I have always felt embarrassed to identify myself as a Christian. It is really the only area of identification that I have felt uneasy about. I can easily say that I am vegetarian, a computer geek, that I enjoy swing dancing, even sharing my political persuasion with ease. Yet when it has come down to talking about my past church life, and the beliefs associated with my faith, I have become uneasy and clammed up. Why would this be so?
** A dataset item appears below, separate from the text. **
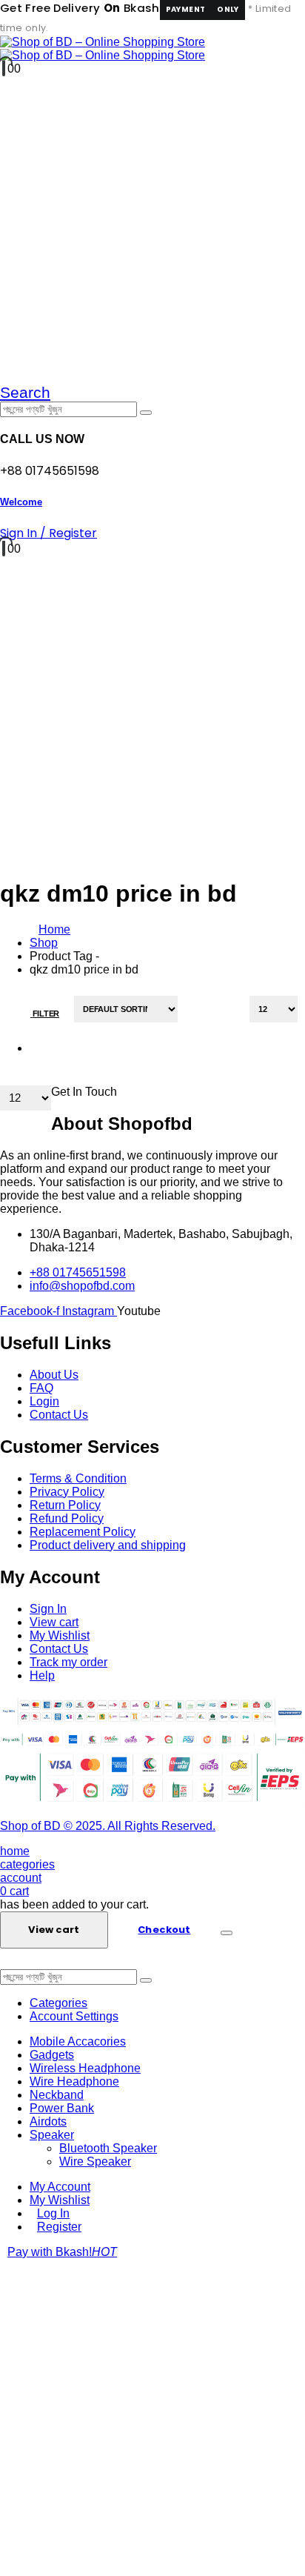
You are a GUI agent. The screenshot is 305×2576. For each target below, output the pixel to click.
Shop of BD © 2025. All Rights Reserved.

I assume that it both marginalised me and put tremendous pressure on the need for evangelical outreach. Certainly, I have some significant emotional problems that I am currently working through. However, looking through our accounts of Christianity in world history, it appears that it is right and true to have an identity crisis. I guess it’s easy to simply overlook the crusades and witch hunts as human error, but the extent of injustice and human rights abuse goes even further.

I’ll be posting more from Bringing God Back to Earth, but in the meantime I’m not sure I want to call myself a Christian any longer. Follower of Christ, absolutely. Adherent of the Christian religion, I think I’m done.

3 responses to “My identity

  • Rob

    Yeah, well, you could form a club. I hear this a lot from people fed up with the ‘vegas lightshow’ version of Christianity that seems to have taken over. *shrug* Good luck.

  • Gary

    Hi rob, nice to see a random comment out of the blue. I guess I could call the club ‘Hellbound’, and promote it as the haven for ex-Christians, backsliders, and church rejects. We could all wallow in just how much we hate the church, sharing our sad, sad stories.

    Seriously, I’m keen to connect with others with similar experience. It is a difficult journey, particularly when you’ve believed a certain way for a long time.

  • Rob

    Well, I’m a long-time non-believer so I don’t qualify but perhaps an ad in the local church bulletin… well, on second thought… perhaps not.

    And as far as Hellbound goes… well, that all depends on your definition I guess. Some say we’re already in hell. But then those people are typically too depressing to hang out with.